Actor Benedict Cumberbatch at Comic-Con International 2016. Courtesy of Frazer Harrison/Getty Images.

You may not see anything as remarkable this week as Benedict Cumberbatch’s reading of a letter by Sol LeWitt to fellow-artist Eva Hesse.

The Oscar-nominated, Golden Globe–winning actor dramatizes LeWitt’s free-associative wordplay in a full six-minute reading recently organized by publishing house Canongate Books for Letters Live, a London event in which actors read the missives of historical figures.

“DO” is the theme of LeWitt’s letter, from a Minimalist elder to his Post-Minimalist colleague, eight years his junior and tormented with self-doubt, judging by LeWitt’s letter, written to Hesse in 1965, while she was on a residency in Germany.

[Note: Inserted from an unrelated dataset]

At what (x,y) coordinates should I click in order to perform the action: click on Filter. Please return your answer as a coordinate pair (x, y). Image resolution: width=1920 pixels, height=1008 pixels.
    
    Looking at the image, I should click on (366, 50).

The friendship between the two artists was even celebrated in the recent exhibition “Converging Lines: Eva Hesse and Sol LeWitt,” organized by the Blanton Museum of Art at the University of Texas at Austin. As the curators point out, their close alliance blossomed despite contrasting practices: LeWitt’s devoted to Conceptualism, Hesse’s driven by the body.

In the letter, LeWitt urges Hesse to free herself from her inhibitions in favor of action:

Just stop thinking, worrying, looking over your shoulder wondering, doubting, fearing, hurting, hoping for some easy way out, struggling, grasping, confusing, itching, scratching, mumbling, bumbling, grumbling, humbling, stumbling, numbling, rumbling, gambling, tumbling, scumbling, scrambling, hitching, hatching, bitching, moaning, groaning, honing, boning, horse-shitting, hair-splitting, nit-picking, piss-trickling, nose sticking, ass-gouging, eyeball-poking, finger-pointing, alleyway-sneaking, long waiting, small stepping, evil-eyeing, back-scratching, searching, perching, besmirching, grinding, grinding, grinding away at yourself. Stop it and just DO!

The letter is such a hit that actor Andrew Scott read the same one at a similar event in March.